I have no experience with other canisters but I haven't heard any complaints and I know many people inject CO2 directly into their canisters.

Hope that helps
Giancarlo


----------



## IUnknown (Feb 24, 2004)

The Eheim Model 2227 has a special chamber for the gas, so that there is no chance of breaking the impeller.


----------



## pineapple (May 4, 2004)

Some data:









Andrew Cribb


----------



## IUnknown (Feb 24, 2004)

So you would connect the Co2 to the breathing tube (3rd tube). The only thing I don't think I would like is that I think the cannister creates a wave like motion from the chamber filling up and emptying. I don't know if it would be neat, or a distraction having your plants swaying back and forth.


----------



## wantplantsnotwork (Nov 17, 2004)

Since I have the 2229, I posted these questions on TPT, since there are at least two people there that have done it.:

1) Does the cannister still cycle? I thought you might need some sort of bladder to act as a lung to accomidate the pressure changes to allow it fill /empty?

2) CO2 loss through the Eheim input tube. Did you run the C02 tubing directly to the cannister, (with a one way valve?)

3) If it does not cycle, do you get occasional 'burps' coming through? If not, I would think it would be a fairly efficent reactor.

4) I ask, because if this does not work, I would be forced to get either a 2228 or ebay clone, and an additional reactor. I may need the additional cannister anyway for circulation/filtration on a 90 anyway. I just thought that
using the 2229 as a reactor may be an elegant solution.

5) If it does cycle, does the bubble counter not remain constant? I envision it going nuts when the cannister is evacuating water, and creating a low pressure, and slowing way down when the cannister is filling with water, and having to act against the pressure of that.

Oh, I read that CO2 gas, over time, hardens plastic. Would this be a concern to any of you reacting in your expensive Ehiem.



No one had a response.

When I plug up the breather, the filter does not cycle anymore.
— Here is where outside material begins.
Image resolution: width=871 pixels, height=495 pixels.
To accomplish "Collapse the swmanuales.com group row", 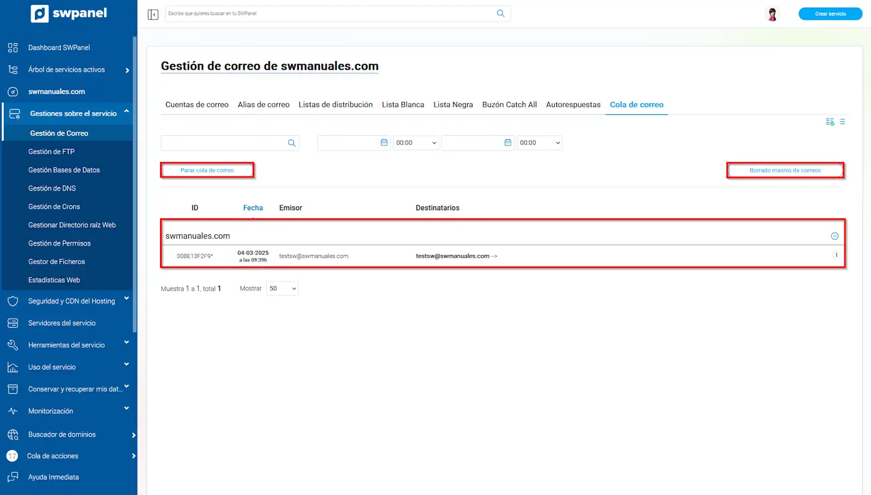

It still will probably work as a reactor. 
I wonder how much CO2 it will burn off if I use it conventionally, and use the reactor I just bought at GG? 
If a balloon would not be so CO2 porus, I would thiink it would be a great solution, it could expand and contract with the breathing cycle.

Maybe in this application the cycle is not so important anyway...

Peter


----------



## Raul-7 (Feb 4, 2004)

I can't answer your questions regarding the wet/dry 2229, but I can answer your other questions. 

You're better off buying the 2228 than wasting your money on a wet/dry, after all you're setting up a planted tank and you wouldn't waves going through your tank. That would basically let C02 dissipate even faster. Plus, wet/dry's don't provide effecient mechanical filtiration and they're expensive. I suggest you use the 2228 with an inline reactor or you can simply inject C02 into the canister as Gian suggested.

BTW, where'd you get a 2228 from? I thought they don't make them anymore, or at least that's what I thought since I never saw one anywhere. :?


----------



## wantplantsnotwork (Nov 17, 2004)

I would not be wasting any money, I already have a 2229, for the last three years or so. Excellent filter. I have it on a heavy stocked 55, and it eats up the pollution!

The wave is a misnomer. There is none, the spray bar is below the surface of the tank. On a 55, it changes the level about 1/32 of an inch on a cycle. But you can set it up depending on your taste so that the spray bar sprays on the drain cycle by setting it up above the water level.

I bought a ehiem clone on fleabay. Still waiting for it to arrive. No 2228, although I have seen a few show up on ebay.


----------